**EXTRACT PROVIDED**

= Beginning of Section =

JOEY JACKSON, LEGAL ANALYST: Sure. What happens is is that the guilty verdict in terms of the mental illness, jurors think that's a compromise verdict, though it's widely understood that it is. It's actually a conviction. And it's sort of the compromise because when you're found to be insane, that's a determination you didn't know right from wrong. When they say you're mentally ill, it's that you're laboring under an impairment of mood and judgment that you committed an act. Therefore, the guilty verdict as to the murder, he'll be sentenced and incarcerated in an actual jail as opposed to if he was found insane, he would go to a mental institution then released when he was deemed to be fit.
So it's a big win for the prosecution to have gotten the guilty conviction even though he was deemed to be mentally - -
BALDWIN: Mentally ill.
JACKSON: Yes, mentally ill. On the second issue, dealing with the gun, what happens is is under the law he possessed a gun. As a result of the possession of a gun, the jury had to make a determination whether he possessed it during the commission of a felony. They made the determination. There was nothing to do with mental illness. Therefore he's guilty as to both counts.
BALDWIN: There are all these allegations of this alleged love triangle and the widow of the man killed. Might she face charges?
I do want to move along to this next trial, this polo mogul adopts his girlfriend to protect his assets just before his DUI manslaughter trial. He is John Goodman, he is in court today accused of drinking while driving his $200,000 Bentley which crashed into another car. The driver, a 23-year-old recent college grad, died. Goodman's girlfriend, now his adopted daughter, took to the stand. Here's what she said.
(BEGIN VIDEO CLIP)
UNIDENTIFIED FEMALE: When was it that you first met him?
HEATHER COLBY HUTCHINS, JOHN GOODMAN'S GIRLFRIEND: January of 2009.
FEMALE: Okay, you starred dating when?
HUTCHINS: Then.
FEMALE: At that shortly thereafter?
HUTCHINS: Yes.
FEMALE: When did he become your boyfriend?
HUTCHINS: Shortly after the accident.
FEMALE: That would have been in February of 2010?
HUTCHINS: Somewhere around there.
FEMALE: Did you receive a call from Mr. Goodman at approximately 1:52 a.m. on February 12?
HUTCHINS: Yes.
FEMALE: And were you asleep when you received the call?
HUTCHINS: Yes.
FEMALE: And you answered the phone?
HUTCHINS: Yes.
FEMALE: And it was Mr. Goodman?
HUTCHINS: Correct.
FEMALE: And what did he tell you?
HUTCHINS: He said that he had been in an accident and he wanted me to call Carlos to come help him and to give Carlos the number that he was calling from.
UNIDENTIFIED MALE: He called you about I think we've established about 1:52 in the morning.
HUTCHINS: Uh-huh.
MALE: Is it fair to say your number is the only number he knows by heart?
HUTCHINS: Yes.
MALE: All the other numbers are in his phone? HUTCHINS: Correct.
MALE: How is it that he knows or has memorized your number?
HUTCHINS: His children were erasing it out of his phone so he had to memorize it.
(END VIDEO CLIP)

= End of Section =

**DATA TO EXAMINE**
= Beginning of Section =

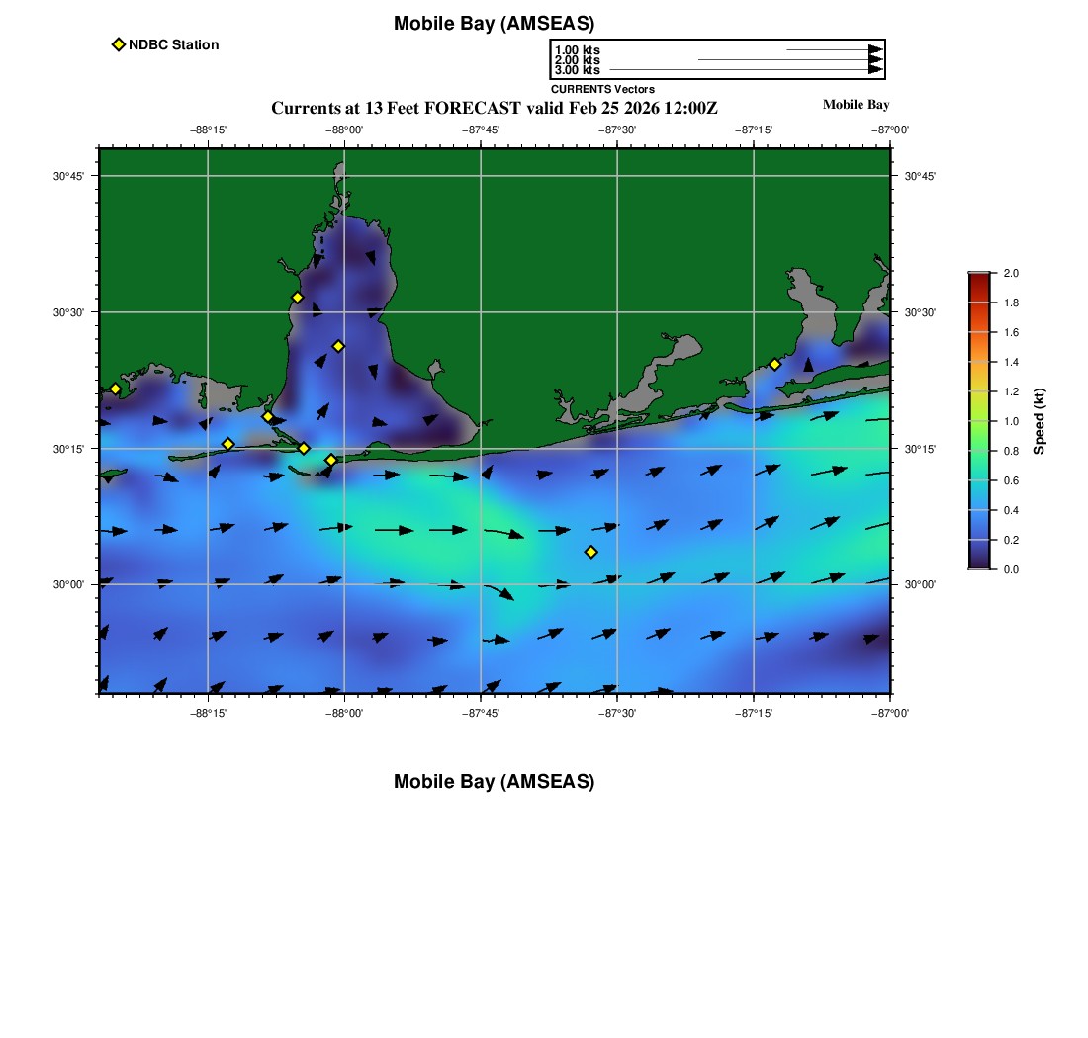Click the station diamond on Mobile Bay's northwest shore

= End of Section =
= Beginning of Section =

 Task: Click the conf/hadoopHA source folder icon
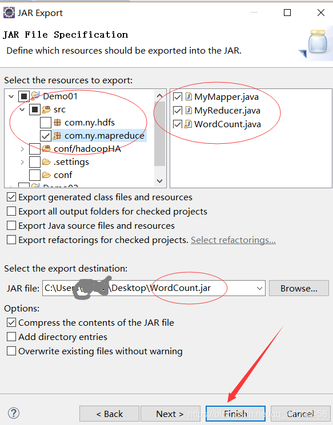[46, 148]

= End of Section =
= Beginning of Section =

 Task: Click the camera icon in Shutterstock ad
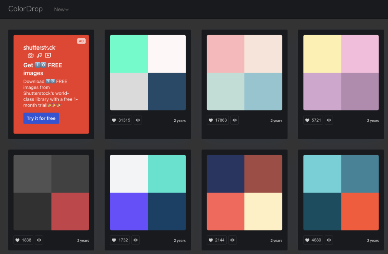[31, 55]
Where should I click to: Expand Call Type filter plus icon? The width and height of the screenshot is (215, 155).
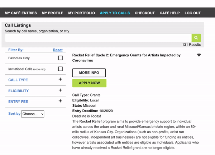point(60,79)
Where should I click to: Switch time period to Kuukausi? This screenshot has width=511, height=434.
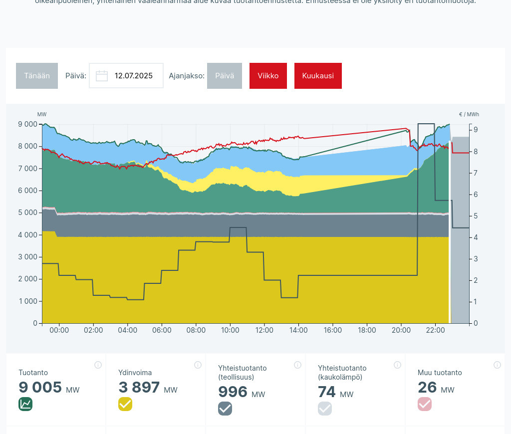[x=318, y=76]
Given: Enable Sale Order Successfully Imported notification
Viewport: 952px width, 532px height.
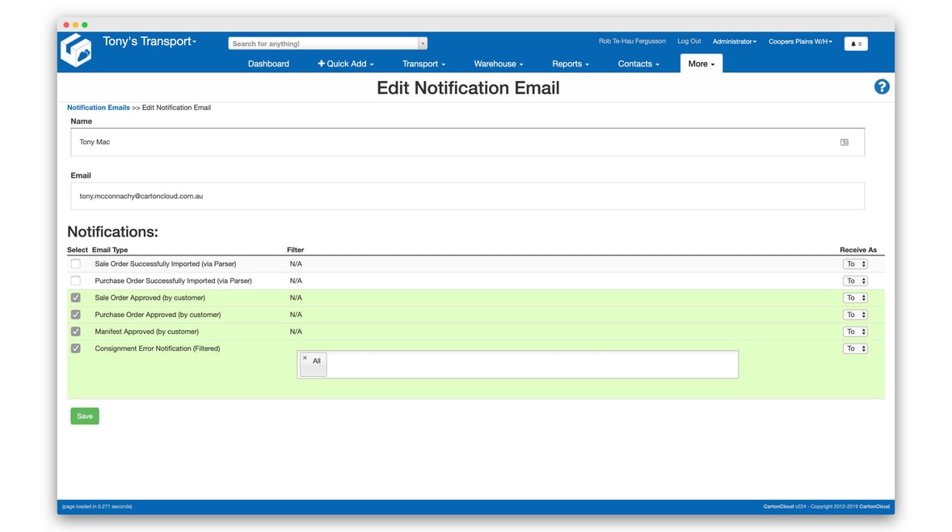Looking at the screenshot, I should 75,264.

= End of Section =

**WORK REQUEST A**
List every person named in the trial coverage transcript.
**WORK REQUEST B**
Write the next part of the trial coverage transcript, starting after the video clip ends.
The records were taken from a different source than the text.

**YOUR RESPONSE A**
Joey Jackson
Baldwin
John Goodman
Heather Colby Hutchins
Carlos

**YOUR RESPONSE B**
BALDWIN: So yes, that testimony and then you have this picture. Remember the Bentley? so today, jurors walked outside the courtroom to see the damage to the car from the crash. The other car here, they were totalled. But they were, you know, reassembled to just show what they looked like at the moment of impact. He's trying to protect his assets from any lawsuits. Joey Jackson, how did things go for him today?
JACKSON: Well, you know what, I think it's a tough case for the defense in general. Why? because there are disparities in this case. We're talking about a Bentley which hits a Hyundai, a $200,000 car, a $20,000 car. That rings. It resonates with the jury. We're talking about someone very wealthy compared to someone who's just starting out their life, a 23-year-old graduate. Ultimately we're talking about someone deemed to be drunk from first responders and other people he associated with who first came to the scene and someone who was sober.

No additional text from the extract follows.